The enhancements will be for further demonstrations of the system in 2019 for the Army Natick Soldier Research, Development and Engineering Center. The modifications will first face evaluation by the University of Florida.
Onyx is a powered, lower-body exoskeleton that uses AI technology and is meant to improve strength and endurance for soldiers carrying or dragging heavy loads and aids in steep inclines.
It is designed to help reduce stress on the lower back and legs using knee actuators and sensors managed by a AI system. It is meant to distribute weight and help keep the skeletal system in alignment, allowing soldiers to carry heavier loads while lowering the risk of injuries and fatigue.
A study by the University of Michigan showed that soldiers wearing 40-pound backups while climbing steep inclines expended less energy using the system, according to Lockheed Martin.
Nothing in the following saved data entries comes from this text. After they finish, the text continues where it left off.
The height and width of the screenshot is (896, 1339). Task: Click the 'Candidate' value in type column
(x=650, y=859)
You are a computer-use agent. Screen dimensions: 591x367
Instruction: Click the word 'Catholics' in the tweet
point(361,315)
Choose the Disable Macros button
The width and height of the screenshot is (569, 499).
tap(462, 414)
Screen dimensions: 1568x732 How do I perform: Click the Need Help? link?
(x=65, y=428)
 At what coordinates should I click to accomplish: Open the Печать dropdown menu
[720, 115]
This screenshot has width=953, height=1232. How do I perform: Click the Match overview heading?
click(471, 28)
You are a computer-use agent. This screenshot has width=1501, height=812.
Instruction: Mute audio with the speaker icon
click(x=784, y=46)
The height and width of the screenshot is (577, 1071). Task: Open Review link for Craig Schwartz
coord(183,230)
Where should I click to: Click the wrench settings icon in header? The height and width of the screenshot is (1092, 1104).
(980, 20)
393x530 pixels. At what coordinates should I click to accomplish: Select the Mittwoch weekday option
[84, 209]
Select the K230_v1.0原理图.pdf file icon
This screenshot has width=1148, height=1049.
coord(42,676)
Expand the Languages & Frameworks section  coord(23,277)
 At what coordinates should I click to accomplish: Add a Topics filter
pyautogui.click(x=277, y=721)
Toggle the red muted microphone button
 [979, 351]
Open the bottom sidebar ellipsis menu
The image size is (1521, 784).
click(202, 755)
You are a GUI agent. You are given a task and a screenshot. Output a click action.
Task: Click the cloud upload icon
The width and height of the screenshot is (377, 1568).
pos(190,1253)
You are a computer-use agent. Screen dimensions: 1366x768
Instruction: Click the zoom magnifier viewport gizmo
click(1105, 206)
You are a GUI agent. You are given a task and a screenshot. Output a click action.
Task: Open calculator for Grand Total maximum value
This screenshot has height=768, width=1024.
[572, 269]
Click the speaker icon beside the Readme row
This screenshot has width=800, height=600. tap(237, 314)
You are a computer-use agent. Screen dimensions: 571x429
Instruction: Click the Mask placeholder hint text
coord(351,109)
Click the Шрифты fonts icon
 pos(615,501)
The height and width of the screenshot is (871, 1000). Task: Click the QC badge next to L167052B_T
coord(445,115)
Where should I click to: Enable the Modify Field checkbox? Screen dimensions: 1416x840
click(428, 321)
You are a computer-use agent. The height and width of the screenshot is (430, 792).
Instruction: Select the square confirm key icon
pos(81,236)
"Innovative human/machine technologies like Onyx can improve human performance, decrease injury and reduce fatigue to help soldiers accomplish physically demanding tasks," Keith Maxwell, exoskeleton technologies program manager at Lockheed Martin, said in a press release.
Onyx is designed by B-TEMIA, with Lockheed Martin developing and producing the system under a license agreement for military use. The technology already has medical functions such as assisting people who are partially paralyzed in walking and other tasks.